Charlie finds the fifth ticket, of course, and with his Grandpa Joe (David Kelly, the skinny walking stick from ''Waking Ned Devine") arrives at the factory gates at the appointed hour, along with the other children and their parents. And in we go.
Burton's chocolate factory is, at first, not terribly different from Stuart's. It feels setbound; you can almost hear the squeak of the Styrofoam. But it keeps opening out into wider and more epic vistas, and slowly Dahl's dark fancifulness comes to life. (How do you get whipped cream? Well, how do you think?) By the end, as Wonka and Charlie ride that great glass elevator, the movie has acquired some of the expansiveness of the recent ''Hitchhiker's Guide to the Galaxy." Willy Wonka could build a planet, too -- he'd just make it out of penuche.

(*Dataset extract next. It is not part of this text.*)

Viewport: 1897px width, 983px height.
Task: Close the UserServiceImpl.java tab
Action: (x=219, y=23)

Someone has to get jettisoned along the way, though, and as your kids already know, it's those nasty other children. To be honest, Tim Burton was made for this sort of enjoyable cruelty: always better at details than sustained storytelling, he gives us Augustus Gloop (Philip Wiegratz) as an unrepentant Bavarian fatty, Veruca Salt (Julia Winter) as an entitled little snot with an ascot-wearing patsy for a father (Edward Fox), Violet Beauregarde (Annasophia Robb, of the recent ''Because of Winn-Dixie") as a gum-chewing power kid who shares with her bubblehead mother (Missi Pyle) a taste for blue track suits, and Mike Teavee (Jordan Fry) as a videogame-addict know-it-all.
Depp's Wonka looks at these nightmares and politely bares his teeth; he and we are happy to see them sucked into the ductwork of their own greed, sad only that Highmore fades into the background during the proceedings (we're as surprised as Willy Wonka when Charlie's still standing at the end).

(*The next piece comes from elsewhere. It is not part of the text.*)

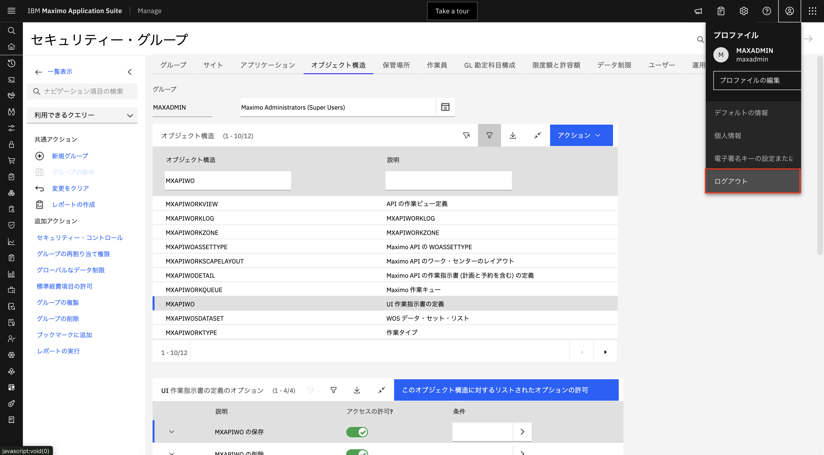This screenshot has width=824, height=455.
Task: Open the shopping cart icon in the sidebar
Action: (12, 160)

These sequences -- Violet eats a stick of gum she shouldn't and turns into an immense blueberry, Veruca insists on having one of those cute nut-shelling squirrels and finds herself stuffed down a garbage chute, and so on and so forth -- are the big set pieces of this ''Charlie and the Chocolate Factory," and the awful truth is that their cleverness becomes wearying after a while, especially when you realize each will end with a big musical number featuring the Oompa-Loompas (stone-faced actor Deep Roy, digitally multiplied 165-fold). The movie weighs a ton, as expensive Hollywood kitsch usually does, and it's to Burton and Depp's credit that it doesn't completely buckle under its own mass. (And that squirrel sequence is a keeper -- funny, scary, and brilliant.)
When ''Charlie" does lose control -- in the Mike Teavee showdown, which references old movies in amusing but self-congratulatory ways, or in the lugubrious ''emotional closure" finale that lets Wonka lay his daddy issues to rest -- it's because the director is serving his own obsessions rather than Dahl's. Depp, however, finds a middle path. His Willy Wonka occasionally references earlier roles (there's an ''Edward Scissorhands" sight gag and a shout-out to the pink angora sweaters of ''Ed Wood"), but he's mostly something new: a man-child whose well-meaning egocentricity both speaks to our times while remaining strangely true to the author's distrust of anyone over 3 feet tall.
''I don't want a grown-up person at all," Dahl had Willy Wonka tell Charlie in the book. ''A grown-up won't listen to me; he won't learn." Maybe so, but enough apparently were listening to make this ''Chocolate Factory" remarkably close to an everlasting gobstopper.